Lenders in the secondary banking sector, including cooperatives, have been ordered to limit lending money to non-members of the credit firm to less than one-third of their total loan, according to the Financial Services Commission. The National Agricultural Cooperative Federation is allowed to make half of their lending to non-members. Fisheries cooperative unions are exempt from the restriction.

Cooperatives and insurers are requested to bring their loan-to-deposit ratios down to less than 80 percent within two years. The package is a follow-up measure to the policies announced last year after deposits flocked to the high-yielding secondary banking sector and loans were made relatively easy. The first set of measure from last June toughened lending restrictions at commercial banks but was criticized for driving the demand to the secondary banking sector, which carries a higher risk of default.

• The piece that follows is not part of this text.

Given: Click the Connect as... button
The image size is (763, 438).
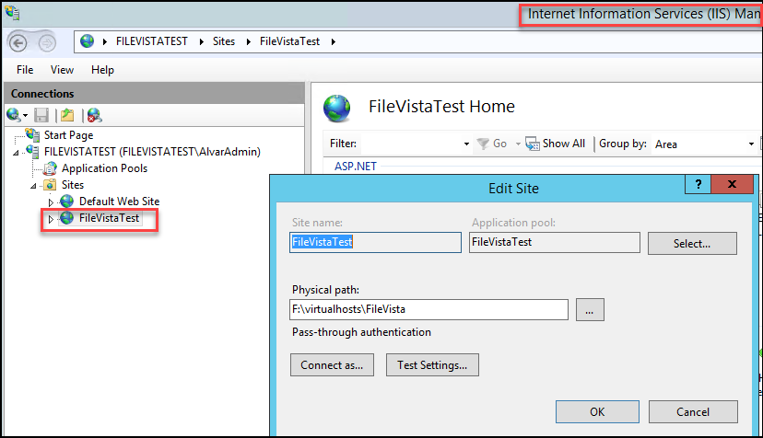Looking at the screenshot, I should coord(332,365).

“The rate in which cooperatives and insurers have been increasing loans has become a dangerous one. They are struggling to find appropriate places to manage their deposit base, which increased as rates at commercial banks stayed low for quite some time,” an official at FSC said.

More households have been borrowing from the secondary banking sector than ever in the past year, prompting the regulator to restrict deposit-taking and lending activities. Imprudent lending practices could continue increasing household debt.

The regulator said it will ask halt marketing activities such as sending text messages or fliers which could encourage households to apply for high-risk loans.

The country’s household credit surpassed 900 trillion won as of December, of which 642.7 trillion won were from non-bank institutions. Household credit in the September-December period grew 7.8 percent from a year earlier, with the growth rate inching down from the two preceding quarters.